Tamarind paste has many culinary uses including as a flavoring for chutneys, curries, and the traditional sharbat syrup drink. Tamarind sweet chutney is popular in India and Pakistan as a dressing for many snacks and often served with samosa. Tamarind pulp is a key ingredient in flavoring curries and rice in south Indian cuisine, in the Chigali lollipop, in rasam, and in certain varieties of masala chai tea. Across the Middle East, from the Levant to Iran, tamarind is used in savory dishes, notably meat-based stews, and often combined with dried fruits to achieve a sweet-sour tang. In the Philippines, the whole fruit is used as an ingredient in the traditional dish called sinigang to add a unique sour taste, unlike that of dishes that use vinegar instead. Indonesia also has a similarly sour, tamarind-based soup dish called sayur asem. 

Tamarind pulp mixed with liquid is also used in beverage as tamarind juice. In Java, Indonesia, tamarind juice is known as es asem or gula asem, tamarind juice served with palm sugar and ice as a fresh sour and sweet beverage.

In Mexico and the Caribbean, the pulp is diluted with water and sugared to make an agua fresca drink.
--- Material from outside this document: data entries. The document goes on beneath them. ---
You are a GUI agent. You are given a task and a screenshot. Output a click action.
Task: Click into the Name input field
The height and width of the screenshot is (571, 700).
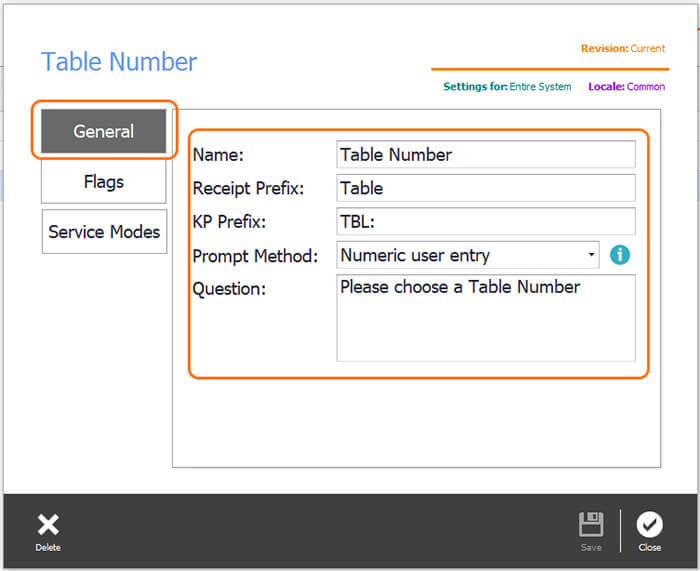click(485, 154)
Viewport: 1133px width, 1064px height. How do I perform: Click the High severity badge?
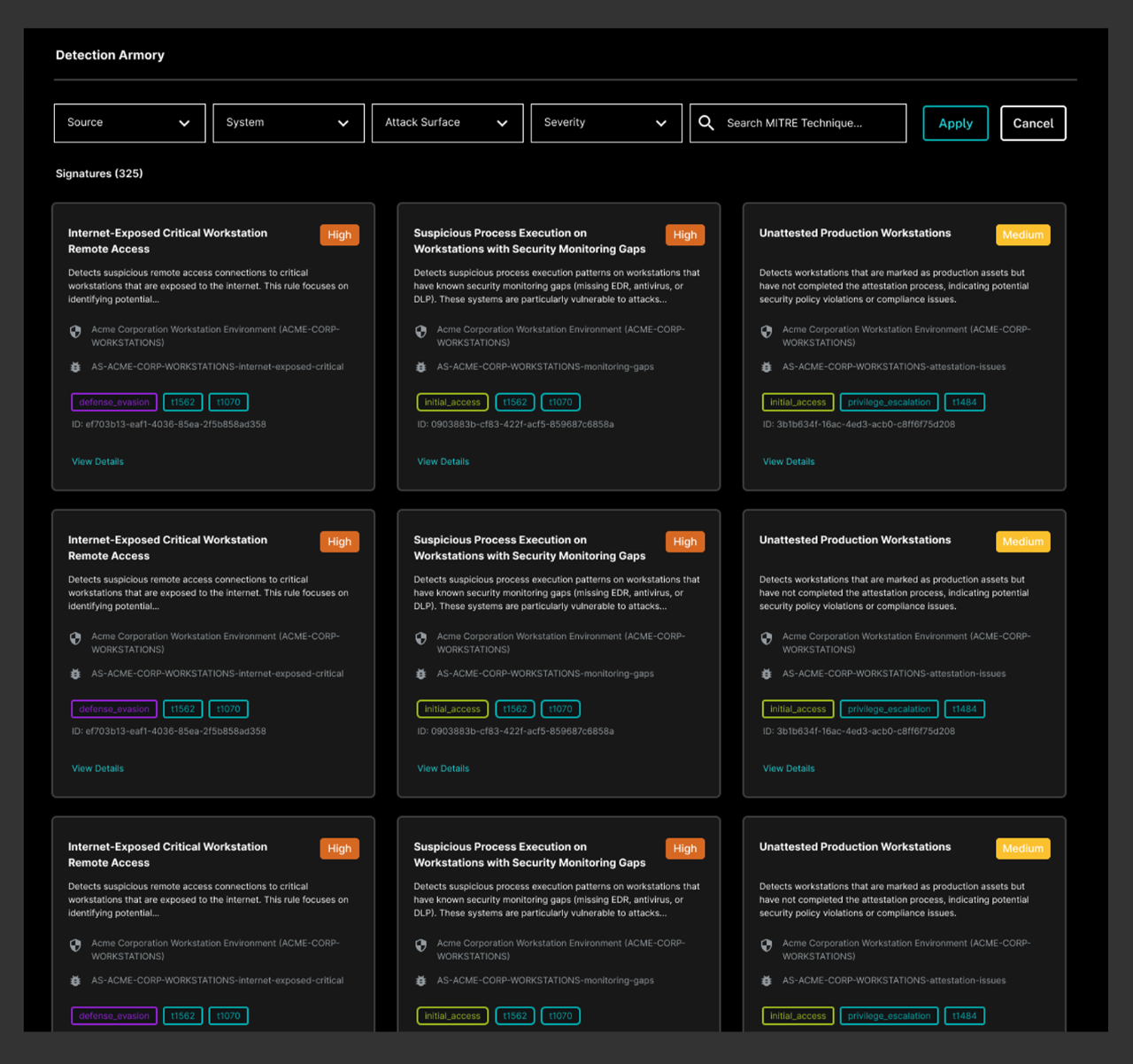339,235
It is widely used throughout all of México for candy making, including tamarind mixed with chilli powder candy.

In Sokoto, Nigeria, tamarind pulp is used to fix the color in dyed leather products by neutralizing the alkali substances used in tanning. 
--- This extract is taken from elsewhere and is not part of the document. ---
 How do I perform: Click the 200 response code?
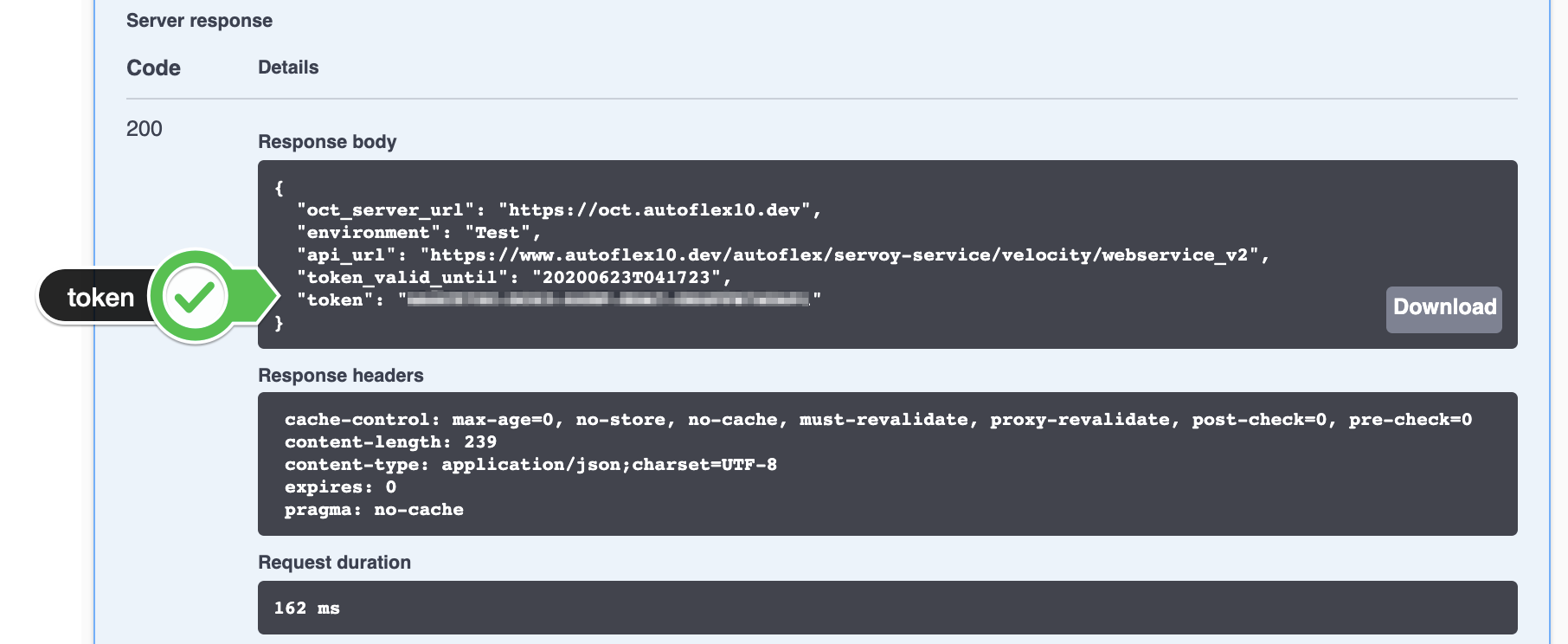coord(144,128)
The leaves and bark are also edible, and the seeds can be cooked to make safe for consumption. Blanched, tender tamarind leaves are used in a Burmese salad called magyi ywet thoke (; ), a salad from Upper Myanmar that features tender blanched tamarind leaves, garlic, onions, roasted peanuts, and pounded dried shrimp.

Seed oil and kernel powder
Tamarind seed oil is the oil made from the kernel of tamarind seeds. The kernel is difficult to isolate from its thin but tough shell (or testa). It has a similar consistency to linseed oil, it used to make paint or varnish.
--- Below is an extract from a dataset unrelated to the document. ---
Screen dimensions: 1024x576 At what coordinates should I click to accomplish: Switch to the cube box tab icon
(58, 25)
Tamarind kernel powder is used as sizing material for textile and jute processing, and in the manufacture of industrial gums and adhesives. It is de-oiled to stabilize its colour and odor on storage.

Folk medicine
Throughout Southeast Asia, the fruit of the tamarind is used as a poultice applied to the foreheads of people with fevers. The fruit exhibits laxative effects due to its high quantities of malic acid, tartaric acid, and potassium bitartrate. Its use for the relief of constipation has been documented throughout the world. Extract of steamed and sun-dried old tamarind pulp in Java (asem kawa) are used to treat skin problems like rashes and irritation; it can also be ingested after dilution as an abortifacient.

Woodworking
Tamarind wood is used to make furniture, boats (as per Rumphius) carvings, turned objects such as mortars and pestles, chopping blocks, and other small specialty wood items like krises. Tamarind heartwood is reddish brown, sometimes with a purplish hue. The heartwood in tamarind tends to be narrow and is usually only present in older and larger trees. The pale yellow sapwood is sharply demarcated from the heartwood. Heartwood is said to be durable to very durable in decay resistance, and is also resistant to insects. Its sapwood is not durable and is prone to attack by insects and fungi as well as spalting. Due to its density and interlocked grain, tamarind is considered difficult to work. Heartwood has a pronounced blunting effect on cutting edges. Tamarind turns, glues, and finishes well. The heartwood is able to take a high natural polish.

Metal polish
In homes and temples, especially in Buddhist Asian countries, the fruit pulp is used to polish brass shrine statues and lamps, and copper, brass, and bronze utensils. Tamarind contains tartaric acid, a weak acid that can remove tarnish. Lime, another acidic fruit, is used similarly.

Research
In hens, tamarind has been found to lower cholesterol in their serum, and in the yolks of the eggs they laid. Due to a lack of available human clinical trials, there is insufficient evidence to recommend tamarind for the treatment of hypercholesterolemia or diabetes. Different parts of tamarind (T. indica) are recognized for their various medicinal properties. A previous study reported that the seed, leaf, leaf veins, fruit pulp and skin extracts of tamarind possessed high phenolic content and antioxidant activities. The presence of lupanone and lupeol, catechin, epicatechin, quercetin and isorhamnetin in the leaf extract could have contributed towards the diverse range of the medicinal activities. 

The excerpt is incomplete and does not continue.